- [Provided records]
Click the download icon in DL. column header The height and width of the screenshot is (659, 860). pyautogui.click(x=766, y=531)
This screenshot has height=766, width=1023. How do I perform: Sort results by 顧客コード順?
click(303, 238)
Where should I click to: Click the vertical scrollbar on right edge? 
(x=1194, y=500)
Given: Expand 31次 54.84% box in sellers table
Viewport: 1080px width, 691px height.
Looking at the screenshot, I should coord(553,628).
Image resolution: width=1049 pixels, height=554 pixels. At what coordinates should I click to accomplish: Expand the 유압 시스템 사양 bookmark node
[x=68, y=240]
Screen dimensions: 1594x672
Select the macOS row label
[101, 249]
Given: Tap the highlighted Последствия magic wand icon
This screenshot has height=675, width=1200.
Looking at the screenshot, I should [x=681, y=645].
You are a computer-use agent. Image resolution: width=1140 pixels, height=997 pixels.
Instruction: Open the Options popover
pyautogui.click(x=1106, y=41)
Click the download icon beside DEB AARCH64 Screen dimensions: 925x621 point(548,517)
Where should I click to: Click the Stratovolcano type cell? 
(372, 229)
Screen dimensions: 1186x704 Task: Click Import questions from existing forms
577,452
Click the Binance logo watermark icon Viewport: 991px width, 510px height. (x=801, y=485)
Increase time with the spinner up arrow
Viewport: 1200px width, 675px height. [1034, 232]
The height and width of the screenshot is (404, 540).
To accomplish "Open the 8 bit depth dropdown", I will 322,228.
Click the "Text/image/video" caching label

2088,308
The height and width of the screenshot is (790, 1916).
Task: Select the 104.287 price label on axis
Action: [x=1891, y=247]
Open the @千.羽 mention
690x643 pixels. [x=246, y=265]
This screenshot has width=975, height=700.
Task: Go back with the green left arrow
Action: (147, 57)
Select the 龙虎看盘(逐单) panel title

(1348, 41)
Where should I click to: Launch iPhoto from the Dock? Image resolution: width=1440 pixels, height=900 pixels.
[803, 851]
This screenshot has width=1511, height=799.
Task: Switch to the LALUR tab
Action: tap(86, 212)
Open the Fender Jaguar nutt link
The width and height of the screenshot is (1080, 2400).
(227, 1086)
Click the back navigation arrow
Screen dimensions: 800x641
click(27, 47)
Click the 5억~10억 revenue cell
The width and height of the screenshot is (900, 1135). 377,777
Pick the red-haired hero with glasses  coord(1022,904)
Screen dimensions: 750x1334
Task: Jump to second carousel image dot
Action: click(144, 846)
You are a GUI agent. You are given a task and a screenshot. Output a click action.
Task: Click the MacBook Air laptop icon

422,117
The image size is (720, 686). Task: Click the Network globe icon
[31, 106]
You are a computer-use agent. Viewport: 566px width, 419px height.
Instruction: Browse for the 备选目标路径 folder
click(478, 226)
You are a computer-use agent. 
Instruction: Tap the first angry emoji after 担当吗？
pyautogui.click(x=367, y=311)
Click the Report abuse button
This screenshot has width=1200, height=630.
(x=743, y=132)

- [What to do]
Would you copy the whole listing exactly?

- [Exercise result]
Click the download icon in DL. column header The height and width of the screenshot is (659, 860). pyautogui.click(x=766, y=531)
This screenshot has height=766, width=1023. How do I perform: Sort results by 顧客コード順?
click(303, 238)
Where should I click to: Click the vertical scrollbar on right edge? 
(x=1194, y=500)
Given: Expand 31次 54.84% box in sellers table
Viewport: 1080px width, 691px height.
Looking at the screenshot, I should coord(553,628).
Image resolution: width=1049 pixels, height=554 pixels. At what coordinates should I click to accomplish: Expand the 유압 시스템 사양 bookmark node
[x=68, y=240]
Screen dimensions: 1594x672
Select the macOS row label
[101, 249]
Given: Tap the highlighted Последствия magic wand icon
This screenshot has height=675, width=1200.
Looking at the screenshot, I should [x=681, y=645].
You are a computer-use agent. Image resolution: width=1140 pixels, height=997 pixels.
Instruction: Open the Options popover
pyautogui.click(x=1106, y=41)
Click the download icon beside DEB AARCH64 Screen dimensions: 925x621 point(548,517)
Where should I click to: Click the Stratovolcano type cell? 
(372, 229)
Screen dimensions: 1186x704 Task: Click Import questions from existing forms
577,452
Click the Binance logo watermark icon Viewport: 991px width, 510px height. (x=801, y=485)
Increase time with the spinner up arrow
Viewport: 1200px width, 675px height. [1034, 232]
The height and width of the screenshot is (404, 540).
To accomplish "Open the 8 bit depth dropdown", I will 322,228.
Click the "Text/image/video" caching label

2088,308
The height and width of the screenshot is (790, 1916).
Task: Select the 104.287 price label on axis
Action: [x=1891, y=247]
Open the @千.羽 mention
690x643 pixels. [x=246, y=265]
This screenshot has width=975, height=700.
Task: Go back with the green left arrow
Action: (147, 57)
Select the 龙虎看盘(逐单) panel title

(1348, 41)
Where should I click to: Launch iPhoto from the Dock? Image resolution: width=1440 pixels, height=900 pixels.
[803, 851]
This screenshot has width=1511, height=799.
Task: Switch to the LALUR tab
Action: tap(86, 212)
Open the Fender Jaguar nutt link
The width and height of the screenshot is (1080, 2400).
(227, 1086)
Click the back navigation arrow
Screen dimensions: 800x641
click(27, 47)
Click the 5억~10억 revenue cell
The width and height of the screenshot is (900, 1135). 377,777
Pick the red-haired hero with glasses  coord(1022,904)
Screen dimensions: 750x1334
Task: Jump to second carousel image dot
Action: click(144, 846)
You are a GUI agent. You are given a task and a screenshot. Output a click action.
Task: Click the MacBook Air laptop icon

422,117
The image size is (720, 686). Task: Click the Network globe icon
[31, 106]
You are a computer-use agent. Viewport: 566px width, 419px height.
Instruction: Browse for the 备选目标路径 folder
click(478, 226)
You are a computer-use agent. 
Instruction: Tap the first angry emoji after 担当吗？
pyautogui.click(x=367, y=311)
Click the Report abuse button
This screenshot has width=1200, height=630.
(x=743, y=132)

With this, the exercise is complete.